Health workers were sent to the overcrowded block of single-room flat as part of a mass community screening and testing (CST) campaign launched by the government last month.
Mdlalose, who is employed by Doctors Without Borders (MSF), left her family and usual job in Rustenberg in March to support community work in Johannesburg.
Aged 51, she trains government health workers to handle suspected coronavirus patients correctly, checking in on CST teams deployed to townships, offices and shopping malls.
"We identify those that are Covid-19 positive and those that have symptoms," said Mdlalose.
"These are vulnerable people," she added, pointing out that most would not even think to visit a clinic when sick.
"By being here we actually target the right group."
But as South Africa's coronavirus outbreak picks up pace - with confirmed cases creeping over 13 500 - Mdlalose and other health experts are beginning to see the limits of the country's lauded community screening strategy.
"It's definitely a very high resource activity," admitted MSF doctor Claire Keene, who monitors CST in Cape Town's sprawling Khayelitsha township.
"I think we are approaching capacity in what we can do, both to detect cases but also to follow them up."
Struggling labs
South Africa's aggressive Covid-19 screening and testing approach is modelled on years of experience fighting tuberculosis and HIV.

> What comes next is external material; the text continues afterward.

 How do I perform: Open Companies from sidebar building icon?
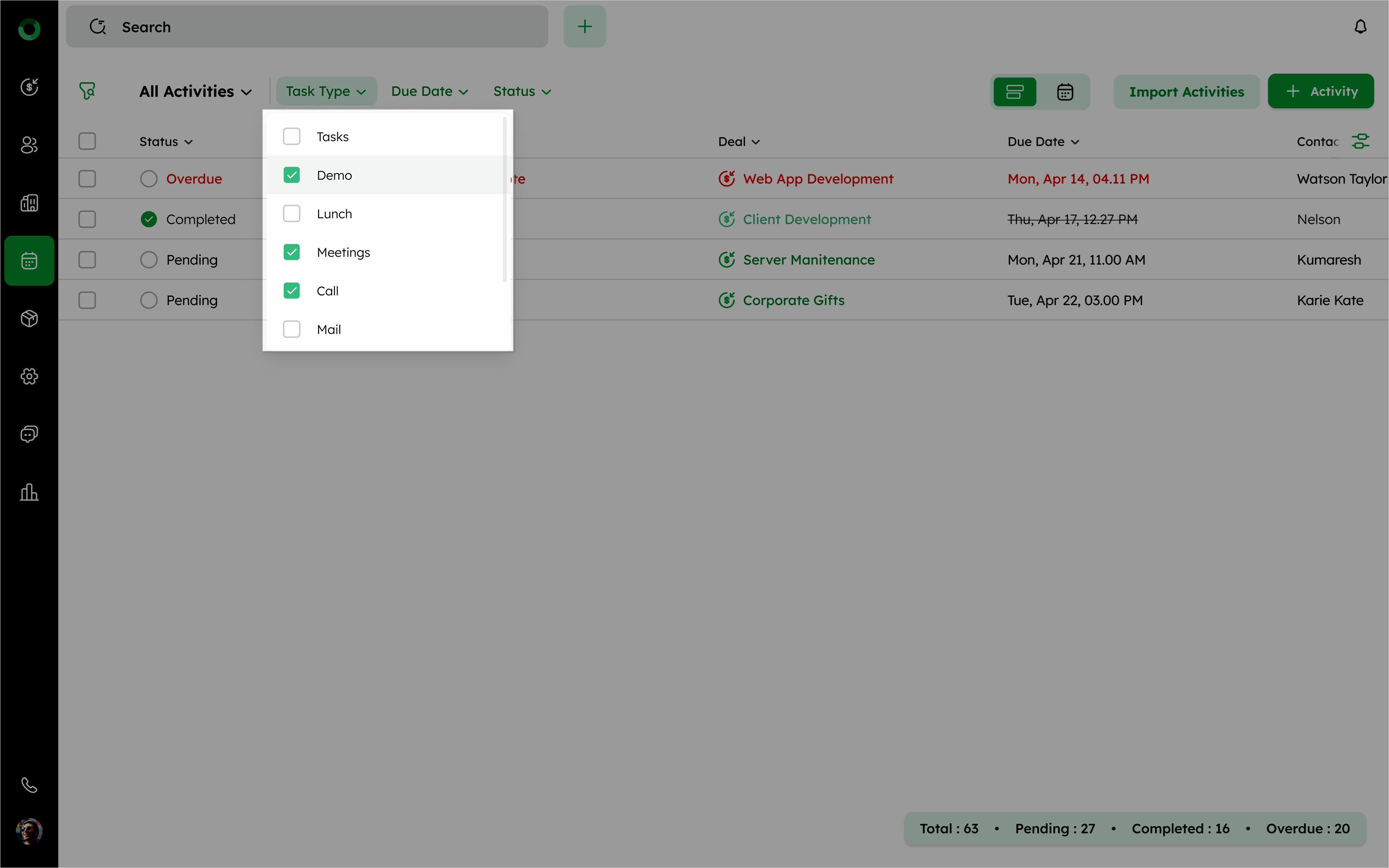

"We decided that we shouldn't just wait in hospitals for patients to arrive," said the government's top coronavirus advisor Professor Salim Abdool Karim. "We had to have a more proactive approach and go out there."
Around 28 000 health workers have been mobilised over the past month, aiming to test 10 000 people per day.
They have screened over nine million people so far, around 15% of the population, and tested more than 420 000.